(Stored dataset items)

= Beginning of Section =

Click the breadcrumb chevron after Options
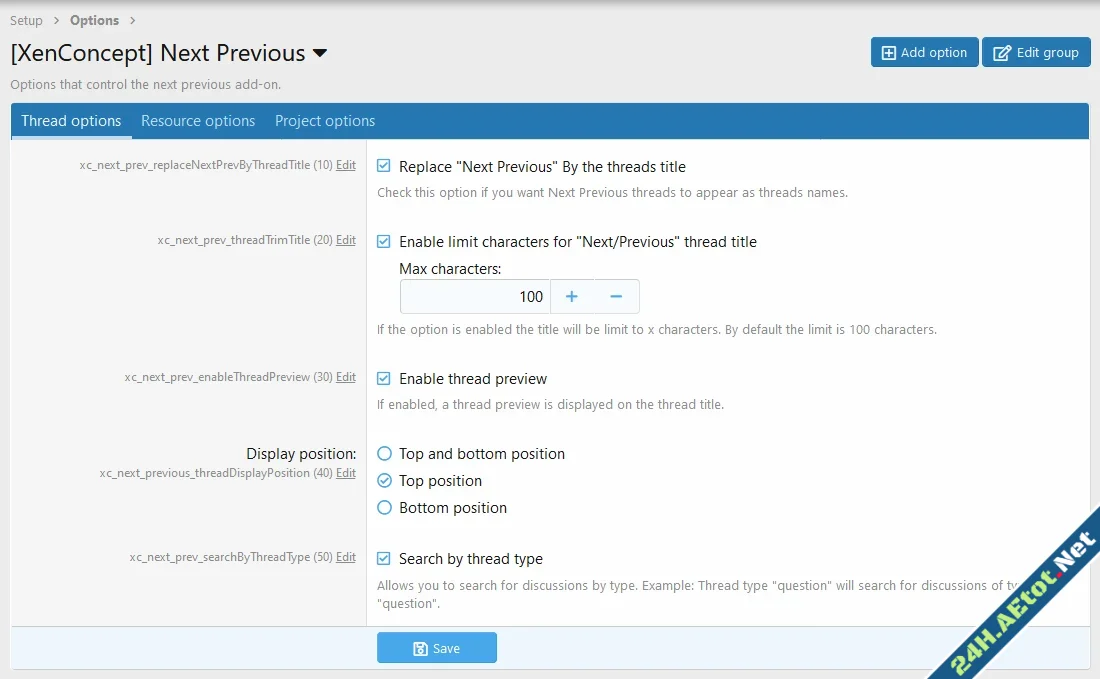 click(133, 21)
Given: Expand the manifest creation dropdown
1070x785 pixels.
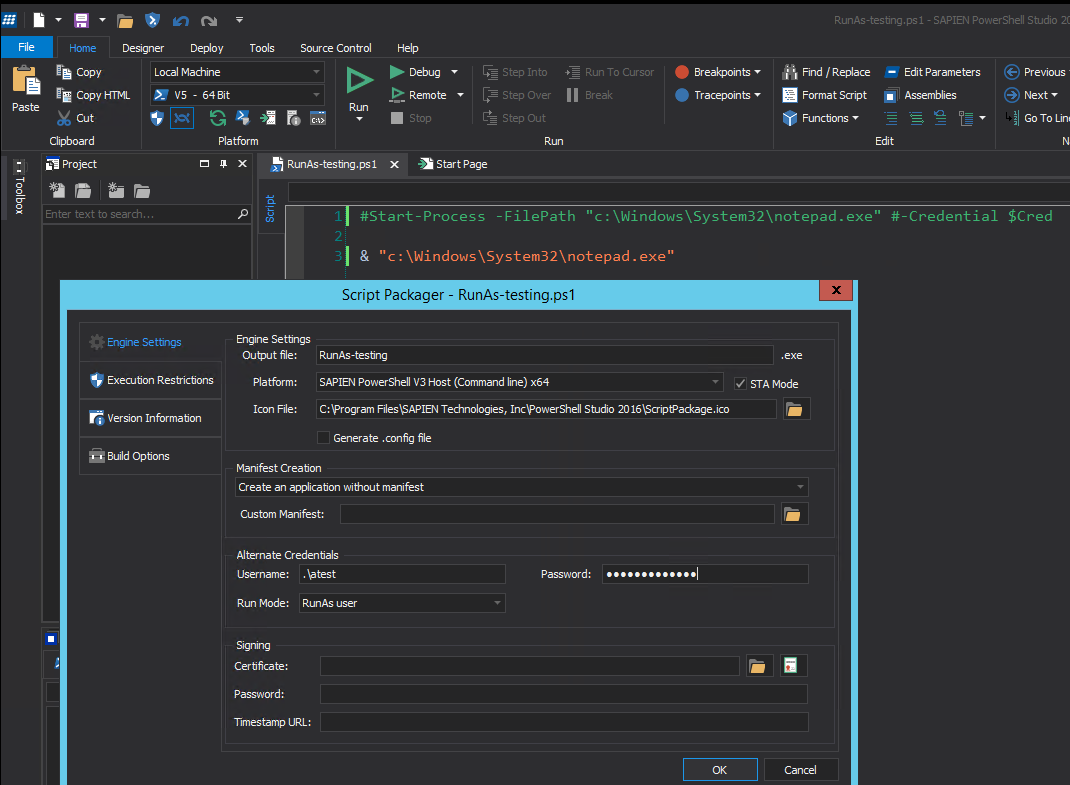Looking at the screenshot, I should coord(800,487).
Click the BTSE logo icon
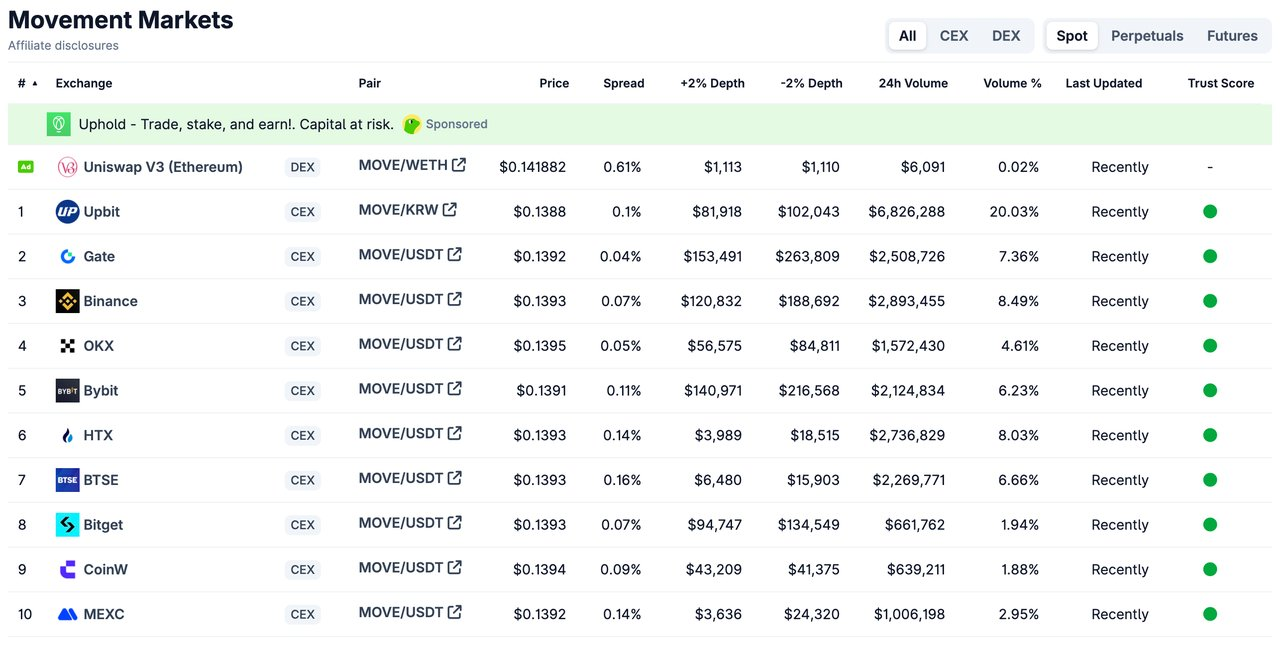Screen dimensions: 1280x646 click(x=67, y=480)
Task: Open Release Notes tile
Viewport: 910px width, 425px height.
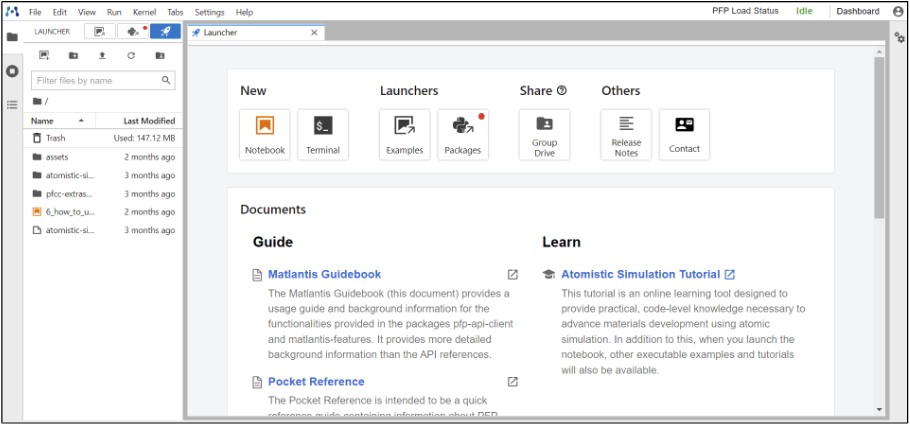Action: [x=626, y=134]
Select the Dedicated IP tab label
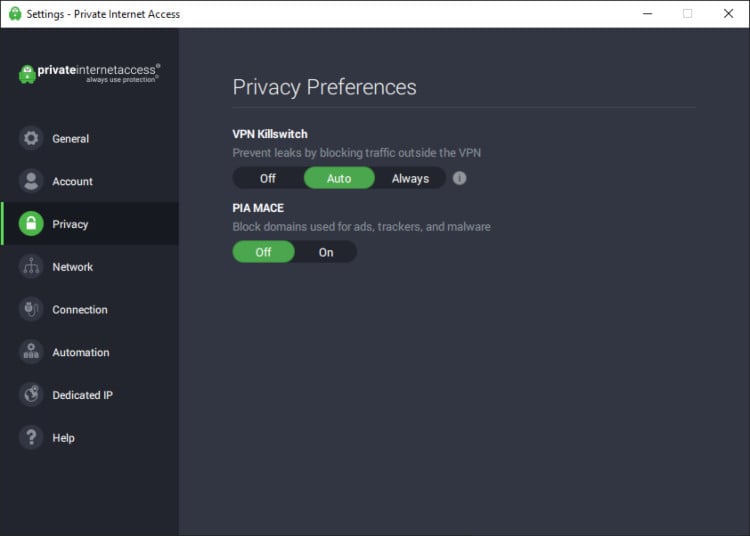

= End of Section =

ASSIGNMENT: Pictures aside, every entry above must be repeated exactly.

EXERCISE ANSWER:
Click the breadcrumb chevron after Options
 click(133, 21)
Given: Expand the manifest creation dropdown
1070x785 pixels.
Looking at the screenshot, I should coord(800,487).
Click the BTSE logo icon
Screen dimensions: 1280x646 click(x=67, y=480)
Task: Open Release Notes tile
Viewport: 910px width, 425px height.
Action: [x=626, y=134]
Select the Dedicated IP tab label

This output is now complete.